▶ **Task details**: Wherever a line of the listing holds the string "section", copy that line.

▶ **Available data**:
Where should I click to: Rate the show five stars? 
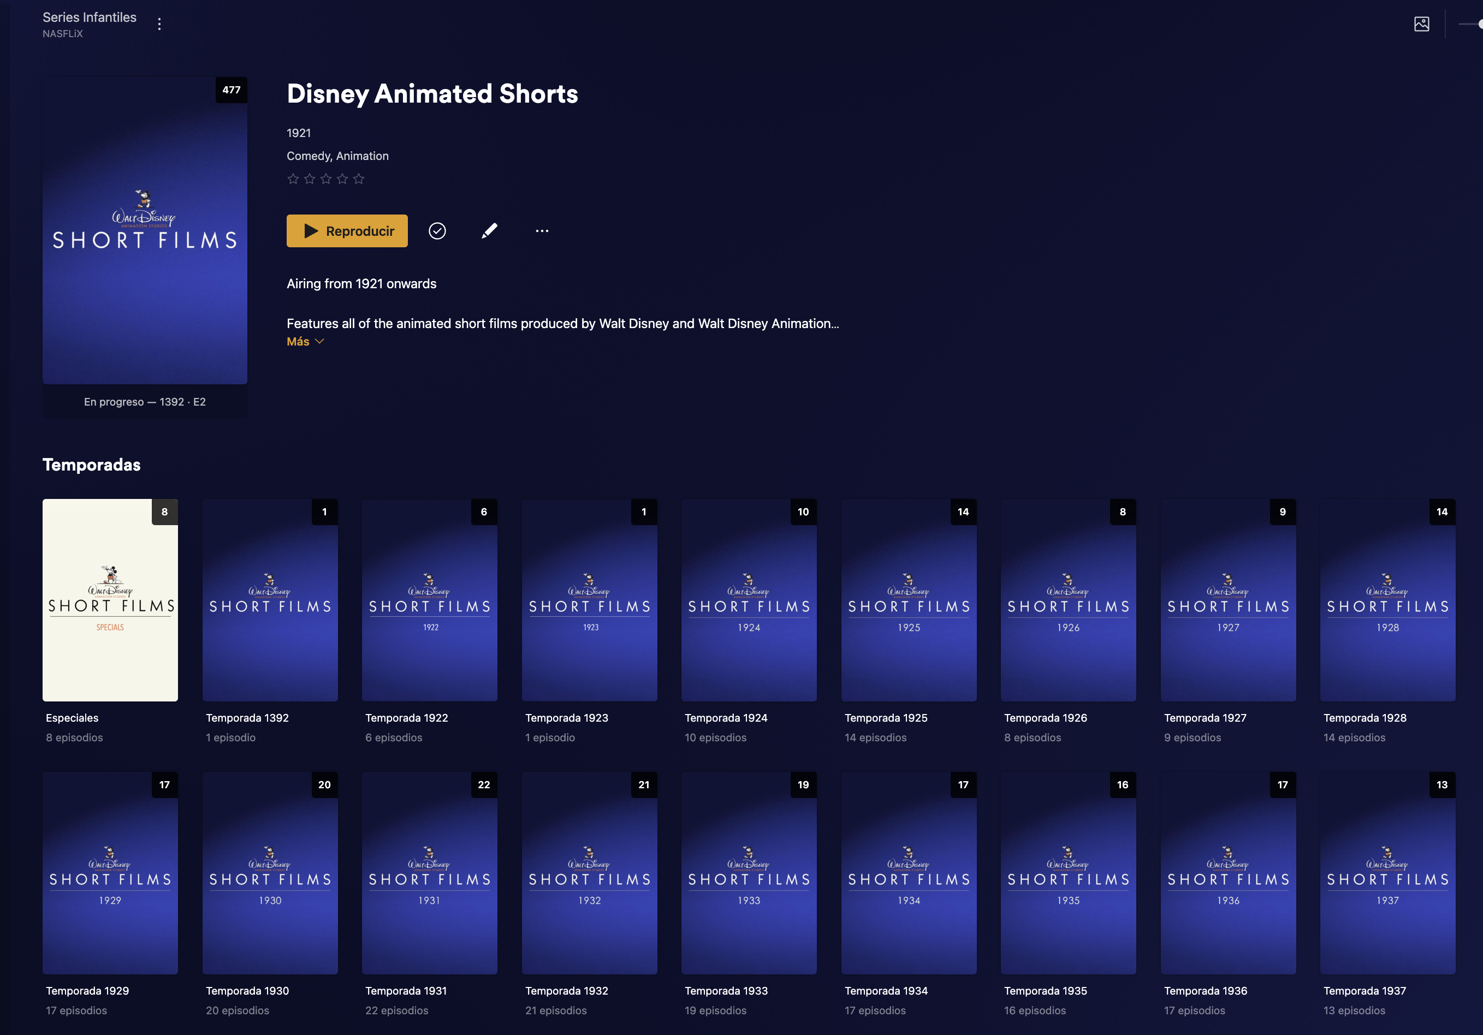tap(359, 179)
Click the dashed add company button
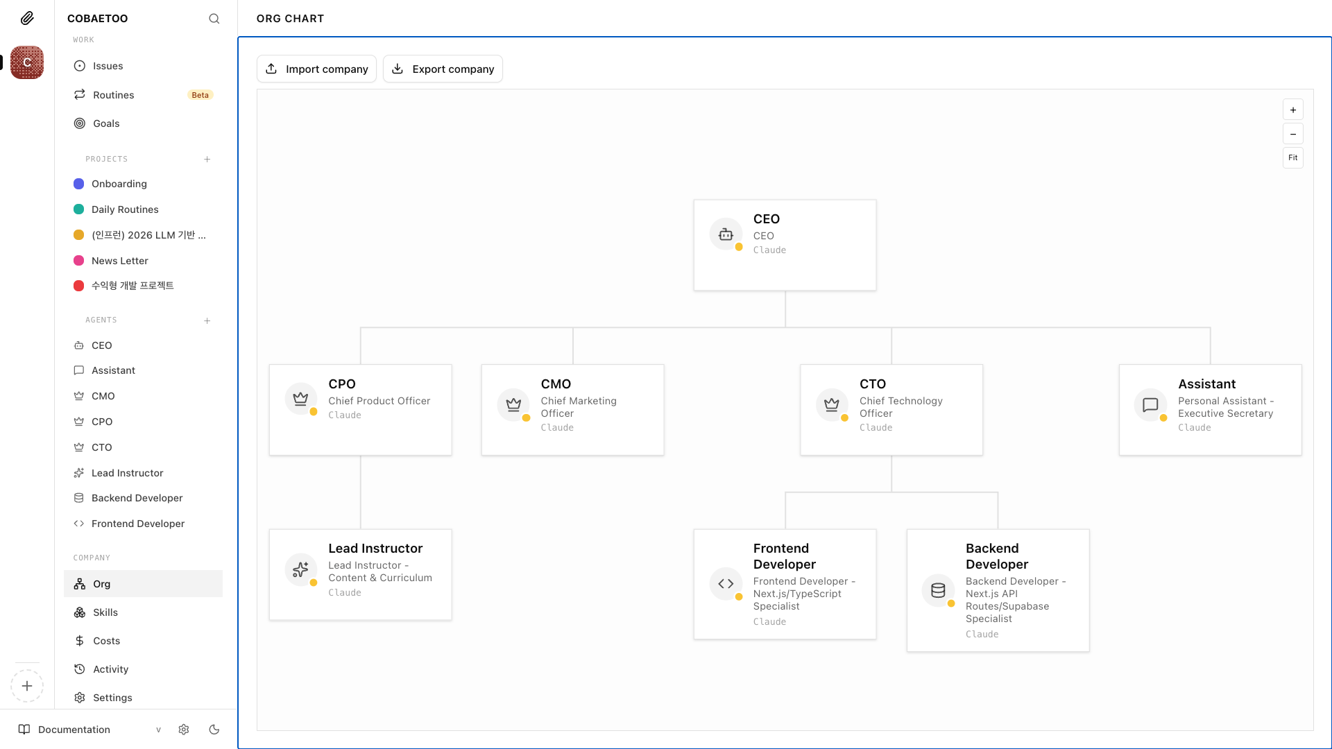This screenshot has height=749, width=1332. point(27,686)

* * *

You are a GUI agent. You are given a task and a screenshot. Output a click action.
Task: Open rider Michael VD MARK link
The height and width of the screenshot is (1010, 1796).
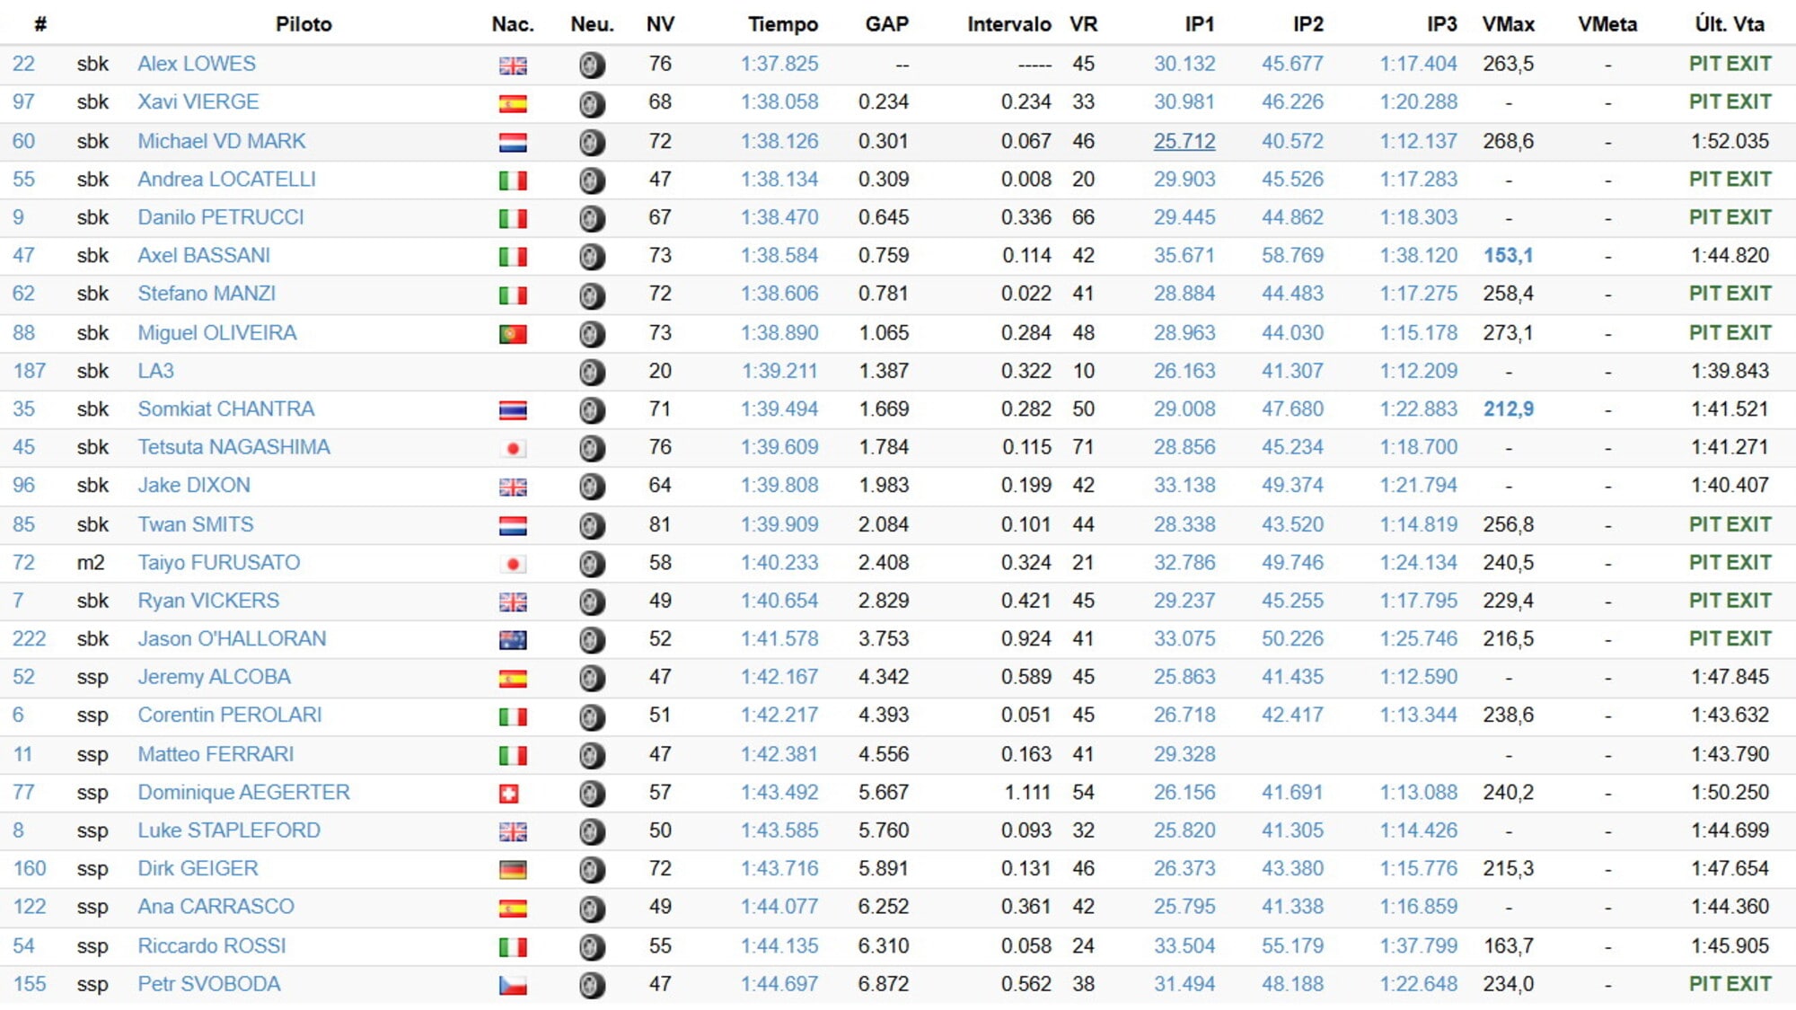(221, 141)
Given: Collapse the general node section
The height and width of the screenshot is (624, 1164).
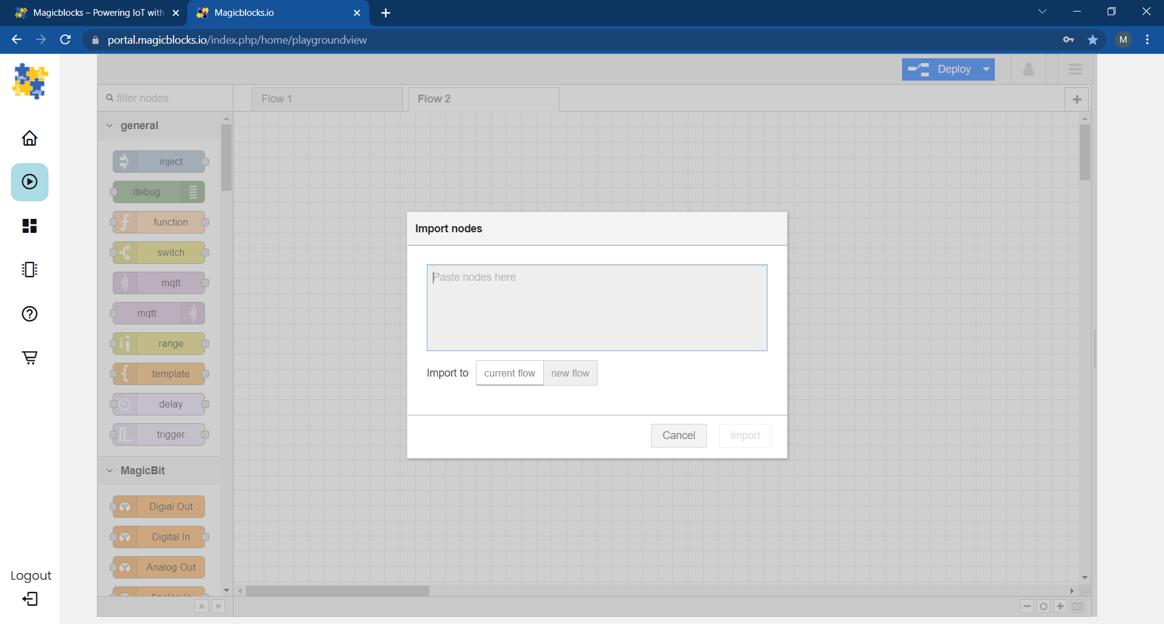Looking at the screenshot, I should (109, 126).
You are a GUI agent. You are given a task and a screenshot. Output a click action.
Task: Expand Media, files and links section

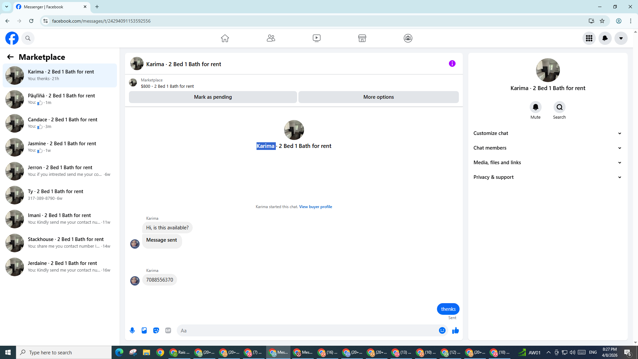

* * *

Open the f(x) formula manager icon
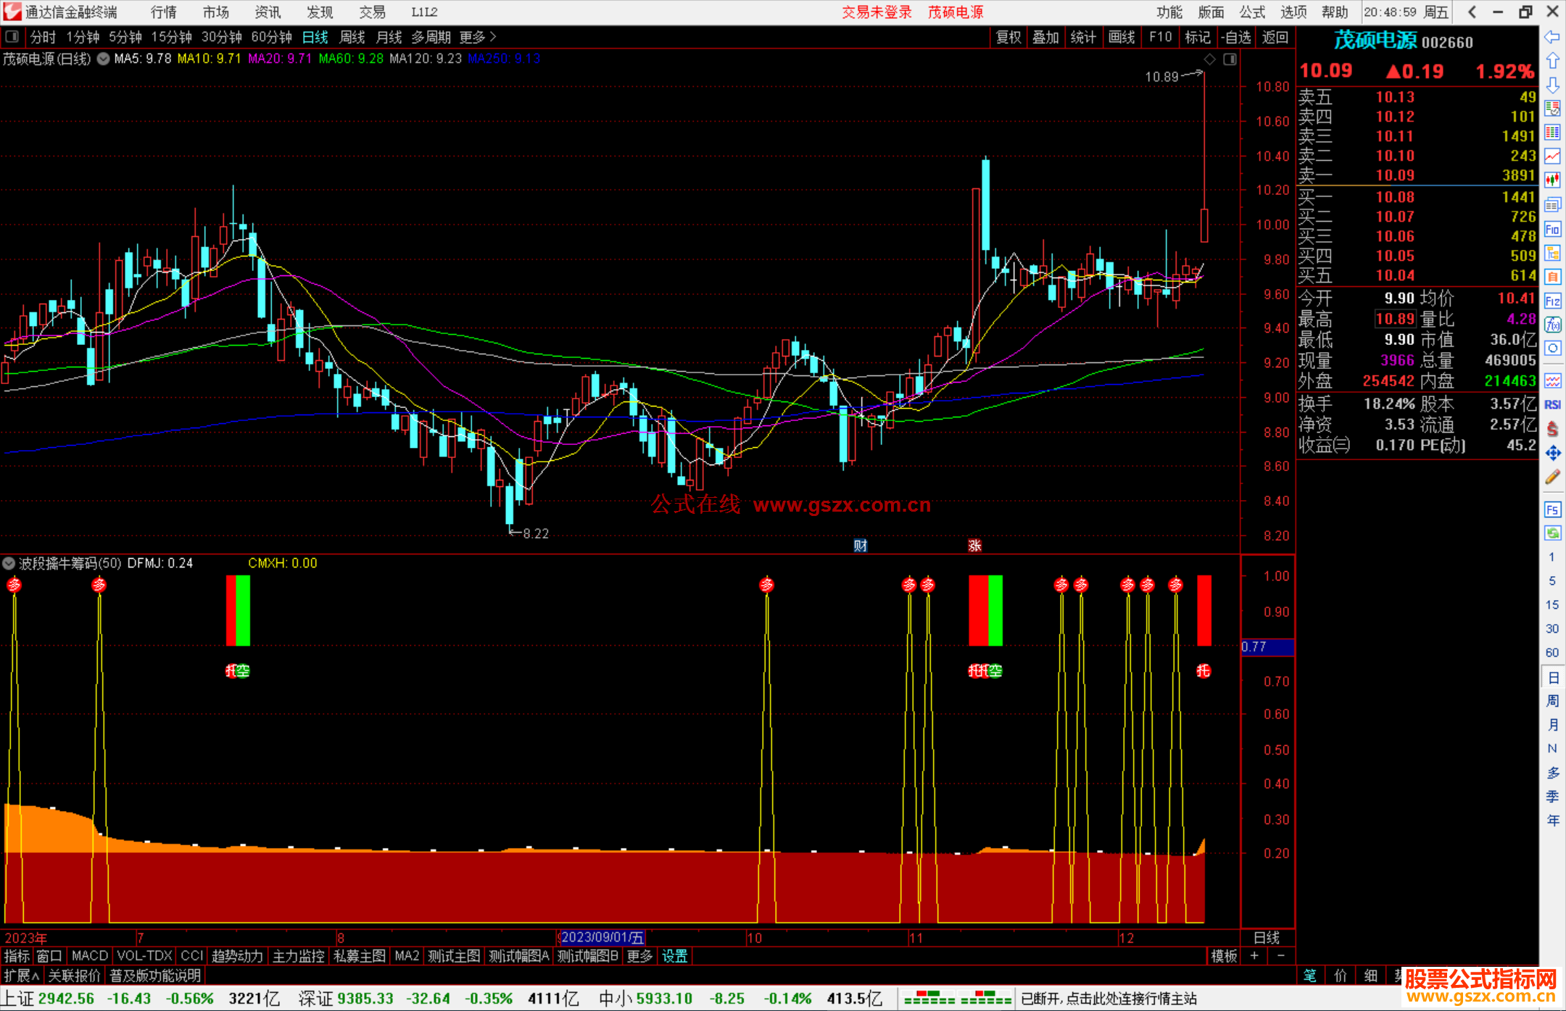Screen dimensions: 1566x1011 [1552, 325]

▶ **Finished task**:
Given: Collapse the general node section
Task: Expand Media, files and links section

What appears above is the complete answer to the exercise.